● WRITTEN EXERCISE
Rename "handle" to "username" throughout the data below, changing nothing else. Omit the pictures from the result.

● PROVIDED DATA
::::::::
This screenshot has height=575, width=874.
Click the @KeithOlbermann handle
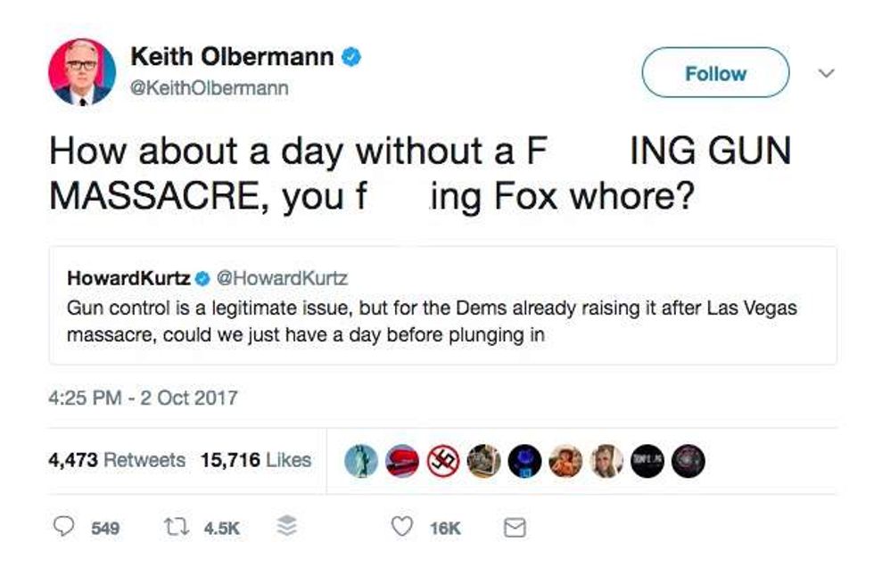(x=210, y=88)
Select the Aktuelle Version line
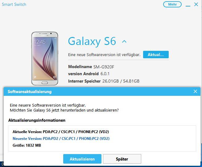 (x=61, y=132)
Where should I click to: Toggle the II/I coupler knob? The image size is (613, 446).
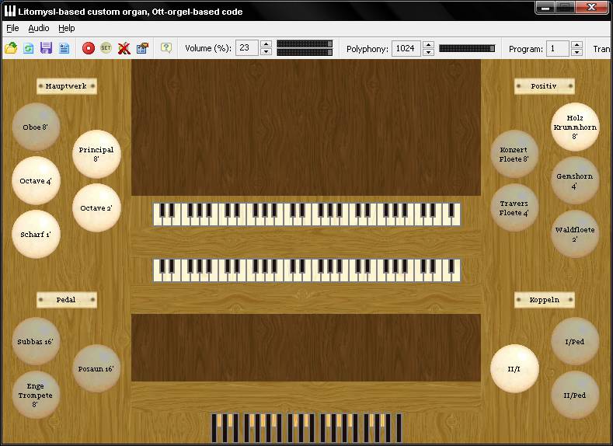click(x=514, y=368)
::::::::
● TASK ANSWER
This screenshot has height=575, width=874.
Click the @KeithOlbermann username
(x=210, y=88)
Select the Aktuelle Version line
 (x=61, y=132)
Where should I click to: Toggle the II/I coupler knob? The image size is (613, 446).
click(x=514, y=368)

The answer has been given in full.